Feminismus: Der blinde Fleck im Spiegel

Nr. 18 –

Die Geschichte der Utopie wird vor allem von ihren männlichen Helden her erzählt. Dabei gibt es eine feministische Tradition des Utopischen.

Seit Platos «Staat» war die Imagination idealer Welten mit einem blinden Fleck behaftet: Die Rolle der Frau war in den bekannteren utopischen Entwürfen bis ins späte 20. Jahrhundert kein Thema. Wenn die von Männern dominierten Möglichkeitsspiele diese Frage streiften, dann meist nur als kleinen Widerspruch am Rande, die Frauen blieben schmückendes Beiwerk. Recht unrühmlich für ein Genre, das sich seit jeher vor allem als sozialkritischer Spiegel der Gesellschaft verstand.

Dabei findet man im Schatten der grossen Erzähler eine Vielfalt von feministischen Gesellschaftsentwürfen, die bis ins Spätmittelalter zurückreichen. So entwarf Christine de Pizan bereits im 15. Jahrhundert in ihrem «Buch von der Stadt der Frauen» einen Ort ausserhalb der Gesellschaft, wo Frauen ihre besonderen Fähigkeiten entfalten können. Und 1833 forderte Claire Démar in ihrer Streitschrift «Meine Moral der Zukunft» die Abkehr von Mutterschaft als sozialer Funktion.

Eingeschlechtliche Fortpflanzung

Mit der «ersten Welle» der Frauenbewegung trat die feministische Utopie in die Moderne ein. Zu den Vorreiterinnen zählte Bertha von Suttner mit ihrem Roman «Das Maschinenzeitalter» (1889). In Form einer «Zukunftsvorlesung» erzählt sie darin eine Geschichte der Menschheit, die den Krieg dermassen ins Unermessliche treibt, bis es irgendwann nicht mehr möglich ist, überhaupt Krieg zu führen: «Die Folge dieser Riesenhaftigkeit des Krieges war – sein Ende.» Um die ernsthafte Rezeption ihres Werks nicht zu gefährden, veröffentlichte Suttner das Buch unter dem Pseudonym «Jemand». Erst neun Jahre nach der Erstveröffentlichung gab sie sich als Verfasserin zu erkennen – und ebnete damit den Weg für Autorinnen wie Charlotte Perkins Gilman, die in ihrem Roman «Herland» (1915) eine rein weibliche Gesellschaft beschreibt, die sich eingeschlechtlich fortpflanzt.

Besuch aus der Zukunft

Einen Einschnitt im Utopiediskurs stellte dann Marge Piercys viel diskutierter Roman «Frau am Abgrund der Zeit» (1976) dar. Die Hauptfigur Consuelo, Tochter mexikanischer ImmigrantInnen in Detroit, flüchtet darin immer wieder in Rauschzustände, ehe sie in der Psychiatrie als paranoid schizophren eingestuft wird. Fortan ist sie dem Klinikpersonal und dessen Behandlungsmethoden schutzlos ausgeliefert – bis Consuelo ihre telepathischen Fähigkeiten entdeckt, als Luciente, eine Gesandte aus dem Jahr 2137, mit ihr in Kontakt tritt. Luciente erzählt ihr von der Dorfkommune Mattapoisette, in der sie lebt – in einer hochtechnisierten und doch ländlichen, dezentralisierten Gesellschaft ohne Hierarchien. Piercy stellt in ihrem Roman Geschlechterfragen ganz selbstverständlich neben kritische Fragestellungen zu Ökologie und Rassendiskriminierung, sozialer Hierarchie und Kapitalismus. Wenngleich der Roman für Consuelo unglücklich endet, so eröffnet die Geschichte doch fortlaufend Felder des Veränderbaren, des Utopischen.

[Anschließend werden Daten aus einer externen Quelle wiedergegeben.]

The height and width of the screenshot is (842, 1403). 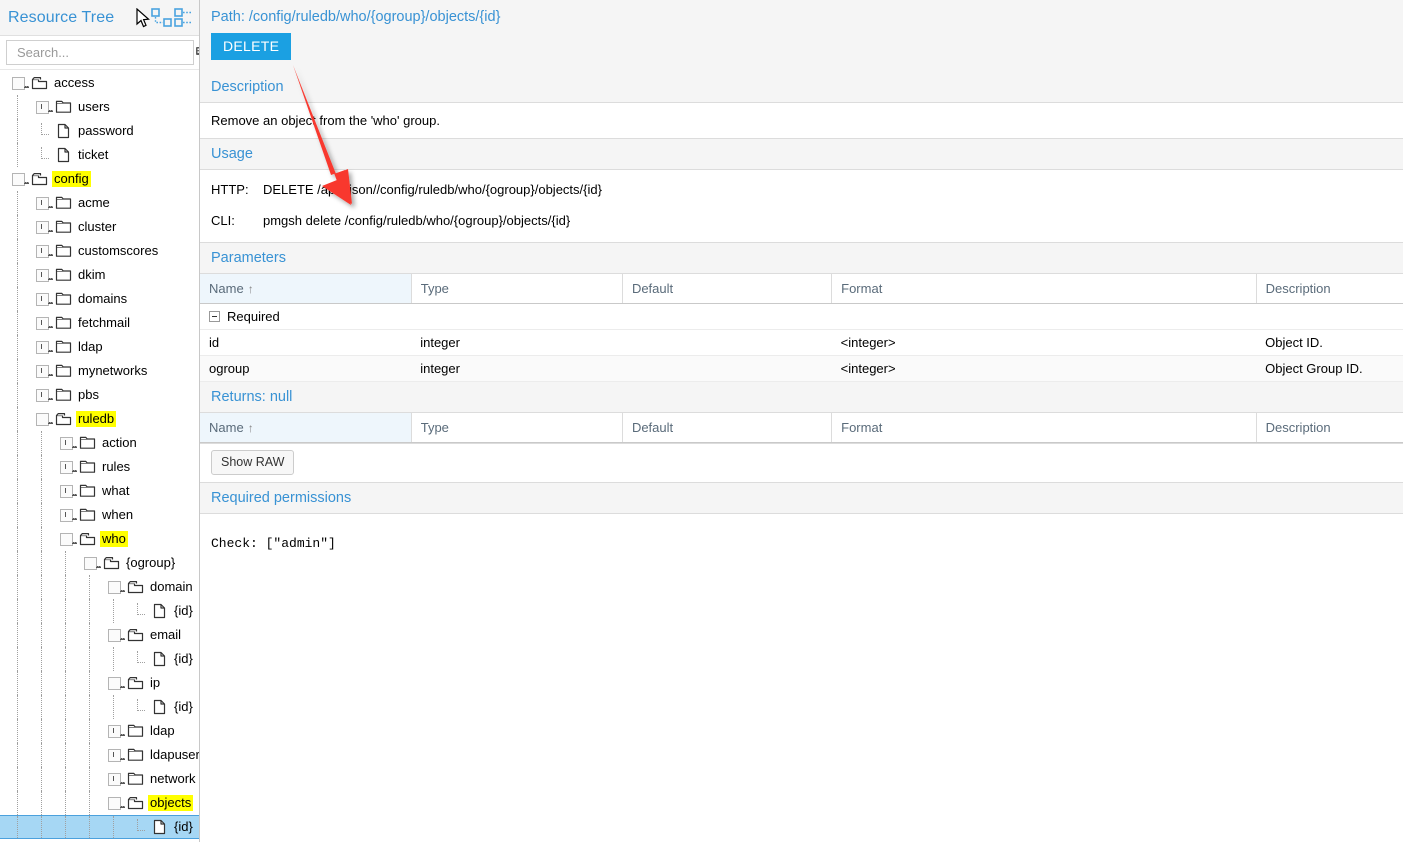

Nach der «zweiten Welle» der Frauenbewegung musste sich dann eine neue Generation ihrer Lage und ihrer Möglichkeiten erst bewusst werden, um neue Utopien für sich zu formulieren. Und wenn neuerdings Katniss Everdeen, die Protagonistin der «Hunger Games», gerne als Galionsfigur bejubelt wird, die gegen ein totalitäres Regime für die Utopie einer gerechten Gesellschaft kämpft, so darf man auch wieder daran erinnern: Sie ist nicht die Erste ihrer Art. Und wird auch nicht die Letzte sein.